The Bradys: Infrequently, but it happens
Married…With Children: Tooth and nail
Thirtysomething: They stop talking
The Flintstones: Fred and Barney go bowling while Wilma and Betty max out their charge cards.

How Kids Get Into Trouble
The Brady Bunch: Greg takes a puff of a cigarette.
The Bradys: Carol’s grandson steals her business cards and sticks them in the spokes of Bobby’s wheelchair.
Married…With Children: By committing felonies
Thirtysomething: Ethan plays with a forbidden toy rocket.
The Flintstones: They don’t.

How They’re Punished

The Brady Bunch: ”It’s not what you did, honey — it’s that you couldn’t come to us.”
The Bradys ”Next time, ask.”
Married…With Children: By the authorities
Thirtysomething: It blows up in his face.
The Flintstones: They’re not.

What Family Does For Fun
The Brady Bunch: Takes special three-part vacations to Hawaii and the Grand Canyon
The Bradys: Has flashbacks
Married…With Children: Exchanges insults
Thirtysomething: Talks
The Flintstones: Attends showings of The Monster at the Bedrock Drive-In

Unsolved Mysteries
The Brady Bunch: How exactly did Carol’s first husband and Mike’s first wife die?
The Bradys: What’s with Marcia’s new face and Bobby’s blonde hair
Married…With Children: What kind of hair spray does Peg use?
Thirtysomething: Why did Nancy take Elliot back? What do Gary and Susanna see in each other?
The Flintstones: How does Barney’s shirt stay on if he has no shoulders? Where do Fred and Wilma plug in their TV?

Worst Behavior
The Brady Bunch: The Brady children once made Alice feel under-appreciated.

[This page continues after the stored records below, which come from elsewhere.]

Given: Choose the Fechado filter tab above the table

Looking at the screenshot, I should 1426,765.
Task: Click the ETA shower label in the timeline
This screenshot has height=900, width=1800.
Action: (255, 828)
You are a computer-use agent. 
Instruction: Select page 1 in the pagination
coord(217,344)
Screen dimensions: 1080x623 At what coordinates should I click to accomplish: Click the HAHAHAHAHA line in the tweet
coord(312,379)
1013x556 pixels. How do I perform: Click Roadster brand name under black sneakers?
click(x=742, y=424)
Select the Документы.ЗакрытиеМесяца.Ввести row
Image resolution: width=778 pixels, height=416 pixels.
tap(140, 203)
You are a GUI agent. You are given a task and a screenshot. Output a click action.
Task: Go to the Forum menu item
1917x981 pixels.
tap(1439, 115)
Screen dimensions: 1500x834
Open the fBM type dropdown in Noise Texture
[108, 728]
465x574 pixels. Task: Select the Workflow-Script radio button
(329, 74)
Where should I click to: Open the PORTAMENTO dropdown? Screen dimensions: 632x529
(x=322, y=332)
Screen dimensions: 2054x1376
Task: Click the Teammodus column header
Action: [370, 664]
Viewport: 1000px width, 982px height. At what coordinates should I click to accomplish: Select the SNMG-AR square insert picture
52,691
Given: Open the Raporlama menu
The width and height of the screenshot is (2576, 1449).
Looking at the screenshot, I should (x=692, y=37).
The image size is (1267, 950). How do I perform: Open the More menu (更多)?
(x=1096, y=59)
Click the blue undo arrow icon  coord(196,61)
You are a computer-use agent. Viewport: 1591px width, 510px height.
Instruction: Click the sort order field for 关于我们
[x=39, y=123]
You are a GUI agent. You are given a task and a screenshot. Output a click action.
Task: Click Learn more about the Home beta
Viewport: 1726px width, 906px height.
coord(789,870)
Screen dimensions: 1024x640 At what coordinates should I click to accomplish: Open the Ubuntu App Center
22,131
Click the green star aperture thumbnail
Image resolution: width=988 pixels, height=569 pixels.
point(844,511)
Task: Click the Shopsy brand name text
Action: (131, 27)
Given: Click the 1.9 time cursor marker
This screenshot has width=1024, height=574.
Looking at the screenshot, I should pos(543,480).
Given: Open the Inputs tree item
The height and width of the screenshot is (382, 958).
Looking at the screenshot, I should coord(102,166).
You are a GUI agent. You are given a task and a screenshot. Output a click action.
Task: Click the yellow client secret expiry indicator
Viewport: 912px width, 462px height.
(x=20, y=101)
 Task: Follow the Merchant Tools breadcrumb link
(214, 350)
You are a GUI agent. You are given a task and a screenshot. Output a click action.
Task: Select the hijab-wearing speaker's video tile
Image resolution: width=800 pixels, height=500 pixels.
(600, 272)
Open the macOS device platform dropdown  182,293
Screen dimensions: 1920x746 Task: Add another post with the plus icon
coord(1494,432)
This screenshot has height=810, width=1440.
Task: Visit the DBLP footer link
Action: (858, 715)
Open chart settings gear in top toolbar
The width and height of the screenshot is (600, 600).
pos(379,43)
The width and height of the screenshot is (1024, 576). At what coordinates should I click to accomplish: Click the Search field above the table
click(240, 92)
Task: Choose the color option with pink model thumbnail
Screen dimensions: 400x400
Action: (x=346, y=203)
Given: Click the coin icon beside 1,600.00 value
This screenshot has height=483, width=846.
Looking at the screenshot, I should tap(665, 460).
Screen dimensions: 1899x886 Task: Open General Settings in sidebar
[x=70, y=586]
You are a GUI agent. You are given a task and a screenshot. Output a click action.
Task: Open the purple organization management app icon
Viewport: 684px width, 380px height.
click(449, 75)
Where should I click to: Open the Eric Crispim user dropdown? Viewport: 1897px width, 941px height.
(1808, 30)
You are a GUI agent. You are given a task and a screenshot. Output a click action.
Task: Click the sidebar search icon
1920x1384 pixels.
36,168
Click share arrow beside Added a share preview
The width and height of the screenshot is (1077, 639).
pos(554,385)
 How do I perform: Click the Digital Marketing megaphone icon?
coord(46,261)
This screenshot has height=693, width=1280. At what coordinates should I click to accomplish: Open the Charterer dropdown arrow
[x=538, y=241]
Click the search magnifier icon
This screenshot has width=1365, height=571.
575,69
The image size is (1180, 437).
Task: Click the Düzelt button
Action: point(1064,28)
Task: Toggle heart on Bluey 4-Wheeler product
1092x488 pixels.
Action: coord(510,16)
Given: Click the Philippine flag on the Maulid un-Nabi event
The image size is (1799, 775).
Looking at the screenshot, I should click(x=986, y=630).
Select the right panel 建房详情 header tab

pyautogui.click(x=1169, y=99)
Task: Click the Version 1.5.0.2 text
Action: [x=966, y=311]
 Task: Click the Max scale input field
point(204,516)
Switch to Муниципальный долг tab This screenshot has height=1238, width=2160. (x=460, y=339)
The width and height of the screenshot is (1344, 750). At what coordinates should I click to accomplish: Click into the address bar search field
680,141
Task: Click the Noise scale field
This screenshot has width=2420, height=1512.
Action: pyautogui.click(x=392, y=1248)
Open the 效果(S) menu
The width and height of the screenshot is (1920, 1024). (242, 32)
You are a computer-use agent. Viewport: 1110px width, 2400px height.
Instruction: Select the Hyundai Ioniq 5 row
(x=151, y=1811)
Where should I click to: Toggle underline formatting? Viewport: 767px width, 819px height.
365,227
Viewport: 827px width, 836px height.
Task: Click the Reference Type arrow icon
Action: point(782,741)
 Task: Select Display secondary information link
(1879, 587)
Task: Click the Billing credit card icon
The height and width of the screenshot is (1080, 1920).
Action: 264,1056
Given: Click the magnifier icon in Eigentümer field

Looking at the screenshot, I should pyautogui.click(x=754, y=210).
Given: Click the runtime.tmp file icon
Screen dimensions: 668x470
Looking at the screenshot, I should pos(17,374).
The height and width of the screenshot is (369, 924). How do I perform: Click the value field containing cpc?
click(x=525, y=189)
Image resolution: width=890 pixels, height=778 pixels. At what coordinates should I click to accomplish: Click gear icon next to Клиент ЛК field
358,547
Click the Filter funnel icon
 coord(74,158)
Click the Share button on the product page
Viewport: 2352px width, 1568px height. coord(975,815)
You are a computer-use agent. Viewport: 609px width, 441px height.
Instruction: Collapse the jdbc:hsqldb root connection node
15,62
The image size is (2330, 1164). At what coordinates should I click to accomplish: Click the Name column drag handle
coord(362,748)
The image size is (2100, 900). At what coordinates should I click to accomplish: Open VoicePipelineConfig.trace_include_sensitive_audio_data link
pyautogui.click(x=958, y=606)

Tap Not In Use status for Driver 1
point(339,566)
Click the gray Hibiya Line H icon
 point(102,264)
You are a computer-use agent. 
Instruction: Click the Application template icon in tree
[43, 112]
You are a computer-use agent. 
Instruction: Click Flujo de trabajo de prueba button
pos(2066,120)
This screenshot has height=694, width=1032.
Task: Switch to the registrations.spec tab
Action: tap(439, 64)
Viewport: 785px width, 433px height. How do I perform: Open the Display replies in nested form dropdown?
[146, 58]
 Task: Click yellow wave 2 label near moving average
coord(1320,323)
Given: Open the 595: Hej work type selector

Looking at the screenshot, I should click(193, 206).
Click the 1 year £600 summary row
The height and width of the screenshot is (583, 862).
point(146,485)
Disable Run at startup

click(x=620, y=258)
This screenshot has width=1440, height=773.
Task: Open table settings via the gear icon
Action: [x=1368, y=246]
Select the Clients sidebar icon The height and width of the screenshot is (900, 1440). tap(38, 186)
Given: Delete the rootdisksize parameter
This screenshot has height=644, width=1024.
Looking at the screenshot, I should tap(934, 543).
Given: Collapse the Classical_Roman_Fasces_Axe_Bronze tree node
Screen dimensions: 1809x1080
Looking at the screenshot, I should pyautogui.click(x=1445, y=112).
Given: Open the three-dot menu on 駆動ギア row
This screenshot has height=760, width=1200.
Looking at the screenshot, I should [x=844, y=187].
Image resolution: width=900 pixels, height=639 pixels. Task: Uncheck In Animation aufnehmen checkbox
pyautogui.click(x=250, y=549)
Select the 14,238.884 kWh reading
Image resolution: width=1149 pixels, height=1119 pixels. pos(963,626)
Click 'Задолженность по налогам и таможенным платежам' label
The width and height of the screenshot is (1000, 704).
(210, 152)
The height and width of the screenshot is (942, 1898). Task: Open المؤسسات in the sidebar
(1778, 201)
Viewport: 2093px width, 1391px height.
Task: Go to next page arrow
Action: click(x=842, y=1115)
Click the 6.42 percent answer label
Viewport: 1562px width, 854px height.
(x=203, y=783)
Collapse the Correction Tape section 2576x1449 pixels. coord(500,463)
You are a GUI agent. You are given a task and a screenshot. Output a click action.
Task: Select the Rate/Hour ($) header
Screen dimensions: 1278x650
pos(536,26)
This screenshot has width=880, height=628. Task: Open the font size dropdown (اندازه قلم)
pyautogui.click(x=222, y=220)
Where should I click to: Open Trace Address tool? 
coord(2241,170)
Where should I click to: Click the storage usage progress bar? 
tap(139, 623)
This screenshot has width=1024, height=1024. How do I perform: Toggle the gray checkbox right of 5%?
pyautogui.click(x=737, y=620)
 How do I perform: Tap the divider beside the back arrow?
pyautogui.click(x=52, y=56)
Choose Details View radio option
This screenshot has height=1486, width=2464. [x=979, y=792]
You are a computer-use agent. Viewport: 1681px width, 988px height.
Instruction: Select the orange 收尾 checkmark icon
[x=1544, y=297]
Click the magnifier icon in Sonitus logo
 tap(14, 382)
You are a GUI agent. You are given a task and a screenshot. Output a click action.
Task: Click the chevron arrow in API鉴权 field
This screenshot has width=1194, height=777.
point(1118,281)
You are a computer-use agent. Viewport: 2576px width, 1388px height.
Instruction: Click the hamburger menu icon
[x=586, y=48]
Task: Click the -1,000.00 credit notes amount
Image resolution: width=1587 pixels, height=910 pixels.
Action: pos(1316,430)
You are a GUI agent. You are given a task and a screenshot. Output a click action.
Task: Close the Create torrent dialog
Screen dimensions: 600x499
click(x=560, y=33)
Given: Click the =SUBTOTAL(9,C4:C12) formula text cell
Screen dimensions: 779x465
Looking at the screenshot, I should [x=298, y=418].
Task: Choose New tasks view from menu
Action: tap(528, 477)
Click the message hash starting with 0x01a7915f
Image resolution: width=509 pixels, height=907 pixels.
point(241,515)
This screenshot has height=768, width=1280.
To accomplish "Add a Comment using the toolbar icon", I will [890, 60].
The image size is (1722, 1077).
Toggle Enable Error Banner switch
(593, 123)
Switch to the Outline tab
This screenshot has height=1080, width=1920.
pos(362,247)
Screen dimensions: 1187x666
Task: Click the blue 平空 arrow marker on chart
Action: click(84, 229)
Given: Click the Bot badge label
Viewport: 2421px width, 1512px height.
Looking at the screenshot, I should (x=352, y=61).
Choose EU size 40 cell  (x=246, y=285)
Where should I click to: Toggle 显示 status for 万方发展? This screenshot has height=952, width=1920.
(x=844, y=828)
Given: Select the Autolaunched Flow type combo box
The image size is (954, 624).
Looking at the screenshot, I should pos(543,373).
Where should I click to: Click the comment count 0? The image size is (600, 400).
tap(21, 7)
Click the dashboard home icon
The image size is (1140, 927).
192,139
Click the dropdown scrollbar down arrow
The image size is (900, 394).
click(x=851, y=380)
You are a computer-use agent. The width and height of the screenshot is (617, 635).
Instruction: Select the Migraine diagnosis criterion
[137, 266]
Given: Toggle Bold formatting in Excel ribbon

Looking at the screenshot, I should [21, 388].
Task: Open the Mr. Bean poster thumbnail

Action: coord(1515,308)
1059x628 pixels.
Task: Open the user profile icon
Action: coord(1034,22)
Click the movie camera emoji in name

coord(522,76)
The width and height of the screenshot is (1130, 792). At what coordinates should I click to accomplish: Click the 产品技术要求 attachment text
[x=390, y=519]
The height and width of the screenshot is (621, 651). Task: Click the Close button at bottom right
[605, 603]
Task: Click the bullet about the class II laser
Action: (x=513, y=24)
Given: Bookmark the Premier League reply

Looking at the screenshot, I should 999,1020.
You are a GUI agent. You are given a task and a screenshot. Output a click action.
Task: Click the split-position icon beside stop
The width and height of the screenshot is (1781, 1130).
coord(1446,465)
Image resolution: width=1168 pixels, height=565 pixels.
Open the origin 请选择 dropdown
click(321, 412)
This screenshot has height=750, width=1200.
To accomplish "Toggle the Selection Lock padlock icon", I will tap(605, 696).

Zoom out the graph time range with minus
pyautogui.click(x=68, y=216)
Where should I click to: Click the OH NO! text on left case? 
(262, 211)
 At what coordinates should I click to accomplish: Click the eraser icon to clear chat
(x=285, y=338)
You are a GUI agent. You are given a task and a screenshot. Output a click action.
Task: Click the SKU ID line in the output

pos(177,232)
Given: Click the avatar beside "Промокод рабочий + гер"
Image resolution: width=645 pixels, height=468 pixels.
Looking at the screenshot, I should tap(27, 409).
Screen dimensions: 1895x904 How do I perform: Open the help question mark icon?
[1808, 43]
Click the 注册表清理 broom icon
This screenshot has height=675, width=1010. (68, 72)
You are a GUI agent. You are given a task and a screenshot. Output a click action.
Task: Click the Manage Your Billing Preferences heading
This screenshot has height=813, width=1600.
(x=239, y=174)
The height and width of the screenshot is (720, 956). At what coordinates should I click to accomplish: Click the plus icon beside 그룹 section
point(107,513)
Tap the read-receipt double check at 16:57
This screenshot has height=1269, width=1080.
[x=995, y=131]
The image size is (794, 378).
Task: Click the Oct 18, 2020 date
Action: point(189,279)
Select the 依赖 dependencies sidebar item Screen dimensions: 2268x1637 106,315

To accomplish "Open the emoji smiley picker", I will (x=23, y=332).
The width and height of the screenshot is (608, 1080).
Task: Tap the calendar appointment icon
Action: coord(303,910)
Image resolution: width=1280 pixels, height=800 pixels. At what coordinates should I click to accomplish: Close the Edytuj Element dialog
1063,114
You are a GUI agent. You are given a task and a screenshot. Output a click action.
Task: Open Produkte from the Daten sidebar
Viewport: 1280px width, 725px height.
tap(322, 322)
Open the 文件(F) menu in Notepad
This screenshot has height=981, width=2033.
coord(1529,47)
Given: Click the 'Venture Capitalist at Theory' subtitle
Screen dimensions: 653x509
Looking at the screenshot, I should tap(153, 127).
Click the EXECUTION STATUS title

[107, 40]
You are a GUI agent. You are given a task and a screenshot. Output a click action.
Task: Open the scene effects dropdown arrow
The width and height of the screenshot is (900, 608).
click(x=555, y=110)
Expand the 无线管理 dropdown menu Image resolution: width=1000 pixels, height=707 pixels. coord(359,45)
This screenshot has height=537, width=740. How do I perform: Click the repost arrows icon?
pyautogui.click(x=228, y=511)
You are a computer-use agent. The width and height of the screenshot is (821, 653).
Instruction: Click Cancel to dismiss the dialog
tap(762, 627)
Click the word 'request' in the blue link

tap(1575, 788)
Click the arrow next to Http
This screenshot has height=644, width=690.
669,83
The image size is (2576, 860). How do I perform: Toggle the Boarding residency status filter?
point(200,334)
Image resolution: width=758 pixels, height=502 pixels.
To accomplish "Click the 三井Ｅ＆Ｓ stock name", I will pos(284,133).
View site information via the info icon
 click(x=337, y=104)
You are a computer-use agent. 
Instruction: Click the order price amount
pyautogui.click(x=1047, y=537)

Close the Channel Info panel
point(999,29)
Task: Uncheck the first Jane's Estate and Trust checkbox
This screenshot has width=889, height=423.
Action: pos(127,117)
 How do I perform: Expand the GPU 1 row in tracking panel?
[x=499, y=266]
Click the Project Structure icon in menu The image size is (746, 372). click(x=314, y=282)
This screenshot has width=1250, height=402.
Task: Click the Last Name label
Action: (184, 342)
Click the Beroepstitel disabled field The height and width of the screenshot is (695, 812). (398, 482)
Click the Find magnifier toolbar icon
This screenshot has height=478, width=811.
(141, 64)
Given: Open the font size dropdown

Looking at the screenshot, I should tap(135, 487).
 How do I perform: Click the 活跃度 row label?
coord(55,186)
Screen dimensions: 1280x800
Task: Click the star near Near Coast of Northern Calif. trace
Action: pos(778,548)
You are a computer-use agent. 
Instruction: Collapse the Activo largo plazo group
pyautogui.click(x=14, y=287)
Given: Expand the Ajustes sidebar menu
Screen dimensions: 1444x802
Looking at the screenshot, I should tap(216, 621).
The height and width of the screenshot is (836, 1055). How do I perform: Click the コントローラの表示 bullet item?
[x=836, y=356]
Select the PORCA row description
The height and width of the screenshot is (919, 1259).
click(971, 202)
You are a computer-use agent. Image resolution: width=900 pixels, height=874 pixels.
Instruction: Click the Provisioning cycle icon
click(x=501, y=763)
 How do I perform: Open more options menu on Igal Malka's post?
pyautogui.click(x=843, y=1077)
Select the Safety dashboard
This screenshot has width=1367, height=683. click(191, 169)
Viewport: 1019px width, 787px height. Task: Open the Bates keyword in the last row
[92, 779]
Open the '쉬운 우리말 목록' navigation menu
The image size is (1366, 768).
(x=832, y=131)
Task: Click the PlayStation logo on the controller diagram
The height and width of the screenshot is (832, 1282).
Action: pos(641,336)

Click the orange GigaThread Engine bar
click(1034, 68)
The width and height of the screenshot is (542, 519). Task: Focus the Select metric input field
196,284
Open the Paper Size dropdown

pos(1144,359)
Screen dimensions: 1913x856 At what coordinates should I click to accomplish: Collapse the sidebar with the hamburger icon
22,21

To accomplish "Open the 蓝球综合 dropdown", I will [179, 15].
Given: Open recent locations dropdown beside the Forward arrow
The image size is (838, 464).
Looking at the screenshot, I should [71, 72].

The Bradys: Marcia’s son Mickey watches Bobby’s car-crash tape for fun.
Married…With Children: The Bundy’s kill their neighbor’s dog.
Thirtysomething: Elliot has an affair and talks about it.
The Flintstones: Characters don’t wear under-clothes.

Best Reason To Watch
The Brady Bunch: This is what life should be.
The Bradys: They’re all grown-ups now!
Married…With Children: Terry Rakolta hates it.
Thirtysomething (Tie) This is your life. This isn’t your life.
The Flintstones: This is what life might have been.

Best Reason Not To Watch
The Brady Bunch: Blurred vision from rerun overdoses.
The Bradys: You’re all grown-ups now.
Married…With Children: She has a point.
Thirtysomething: After a while, you think it’s real.